Le Miel: A French Kitchen That Refuses to Stop Dancing
The first signal that Le Miel is not a normal restaurant arrives somewhere around the second course. A saxophone cuts in over the room. A dancer in a sequined costume threads between the tables. A waiter sets down a duck breast lacquered in coffee and Madagascar pepper, and somewhere behind you a fire performer raises a torch. It is past midnight on Yad Harutsim in Tel Aviv, the kitchen has been open for hours, and the room is still filling. Chef Boris Shpitalnik is plating from the pass with the calm of a man who once cooked at a Michelin starred kitchen in southern France and now cooks inside a carnival.

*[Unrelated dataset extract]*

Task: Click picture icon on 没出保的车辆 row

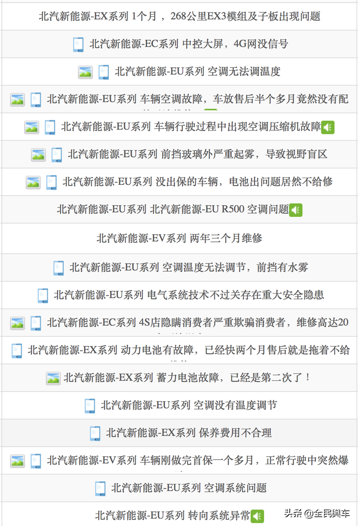Action: [x=33, y=182]
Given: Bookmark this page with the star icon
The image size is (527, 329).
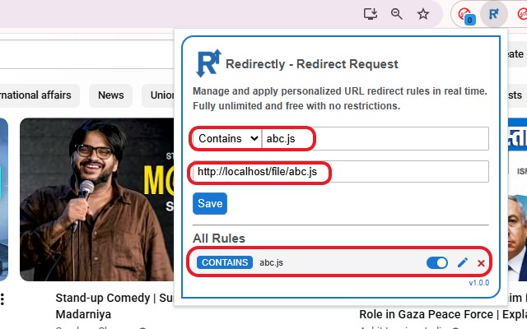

Le Miel began during wartime as a two month pop up. It was supposed to close. Instead it kept filling its tables and kept extending its run, and at some point the partners behind it stopped pretending it was temporary. The result is one of the strangest and most committed kosher dining rooms in Tel Aviv: a French chef restaurant grafted onto a late night cabaret, run by a kitchen that takes the cooking as seriously as it takes the show. Doors open at 21:00. The room clears around 03:30. Sundays and Mondays are dark. Friday is closed for Shabbat. Tuesday through Thursday and Saturday night, the venue runs the full program.